Kevin Walker

No. 37, 27
- Positions: Cornerback, safety

Personal information
- Born: October 20, 1963 (age 62) Greensboro, North Carolina, U.S.
- Listed height: 5 ft 11 in (1.80 m)
- Listed weight: 180 lb (82 kg)

Career information
- High school: Ben L. Smith (Greensboro, North Carolina)
- College: East Carolina
- NFL draft: 1986: 6th round, 165th overall pick

Career history
- Tampa Bay Buccaneers (1986–1987); Detroit Lions (1988)*;
- * Offseason and/or practice squad member only

Career NFL statistics
- Interceptions: 2
- Fumble recoveries: 1
- Touchdowns: 1
- Stats at Pro Football Reference

= Kevin Walker (cornerback) =

American football player (born 1963)

Kevin Cornelius Walker (born October 20, 1963) who went to Ben L. Smith High School in Greensboro, North Carolina was an All American defensive back for East Carolina University and the Tampa Bay Buccaneers of the National Football League (NFL).

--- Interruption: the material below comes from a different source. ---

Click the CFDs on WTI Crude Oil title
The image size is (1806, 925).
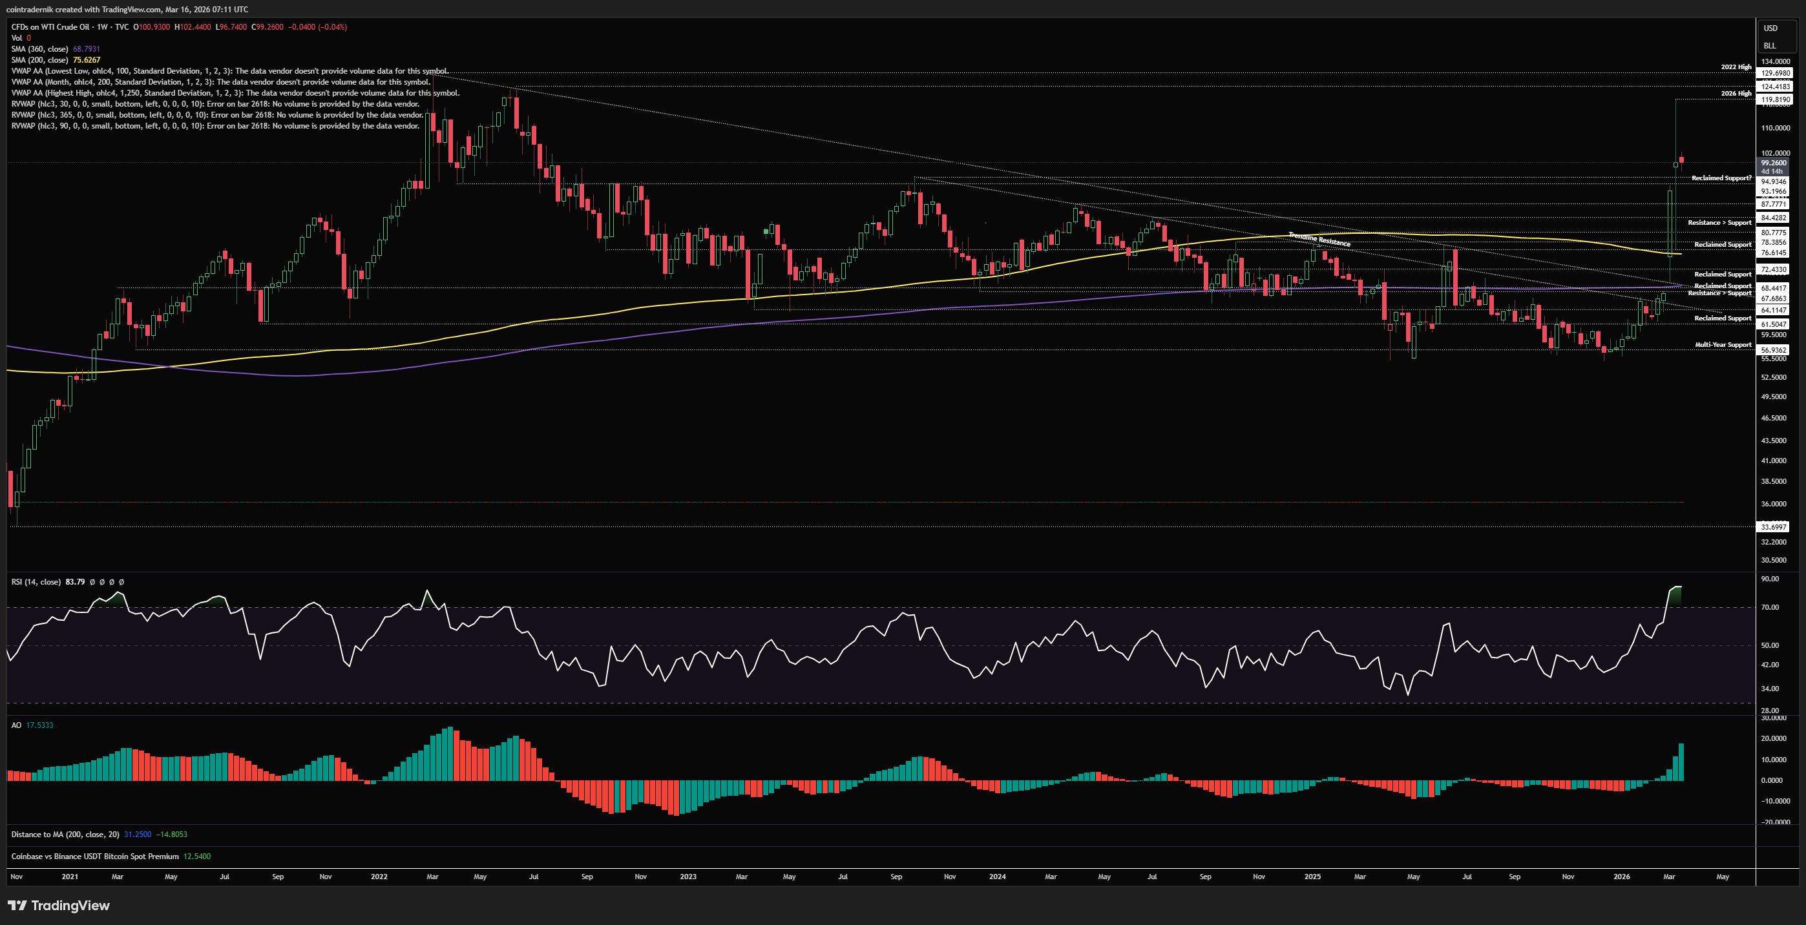pos(50,27)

While Walker was a playing for the East Carolina Pirates, he was the university's Most Valuable Defensive Player in 1985. He led the nation with nine interceptions in the 1985 college football season.

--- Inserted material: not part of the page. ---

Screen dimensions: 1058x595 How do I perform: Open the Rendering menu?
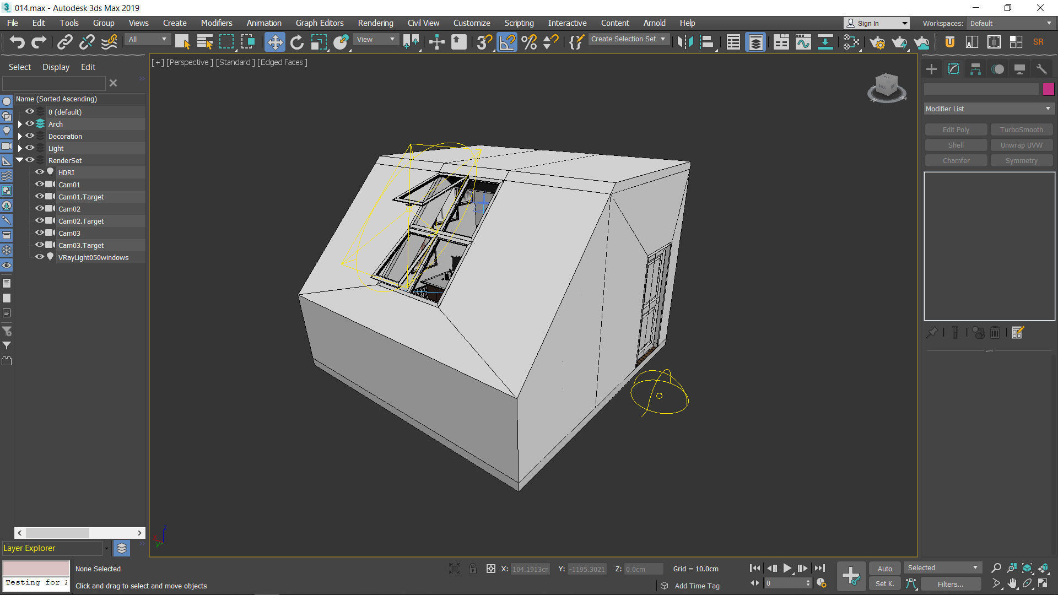(x=375, y=23)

Walker was Second-team All South Independent in 1984 and was First-team All South Independent in 1985. He led East Carolina University in most interceptions for three seasons. He recorded five interceptions in 1983, four interceptions in 1984 and nine interceptions in 1985.

In 1986, the Tampa Bay Buccaneers drafted Walker in the sixth round with 165th overall pick. He played for two seasons with the Buccaneers.